── DATA
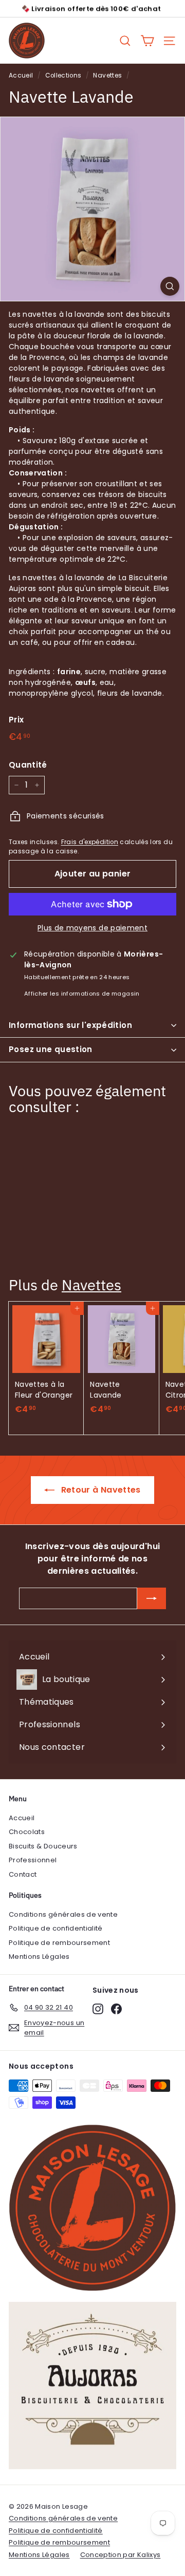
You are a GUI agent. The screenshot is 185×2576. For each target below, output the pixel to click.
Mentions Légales (39, 1956)
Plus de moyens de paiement (92, 928)
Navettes (107, 75)
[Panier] (147, 41)
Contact (22, 1874)
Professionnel (33, 1860)
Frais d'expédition (89, 842)
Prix (16, 719)
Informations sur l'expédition (70, 1025)
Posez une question (50, 1049)
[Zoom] (169, 286)
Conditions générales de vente (63, 1914)
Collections (63, 75)
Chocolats (27, 1832)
────
▶ [TASK DETAILS]: Output, and output only, the lines from the one containing "Frais d'expédition (89, 842)" through the last line of the data above.

▶ [YOUR SOLUTION]:
Frais d'expédition (89, 842)
Prix (16, 719)
Informations sur l'expédition (70, 1025)
Posez une question (50, 1049)
[Zoom] (169, 286)
Conditions générales de vente (63, 1914)
Collections (63, 75)
Chocolats (27, 1832)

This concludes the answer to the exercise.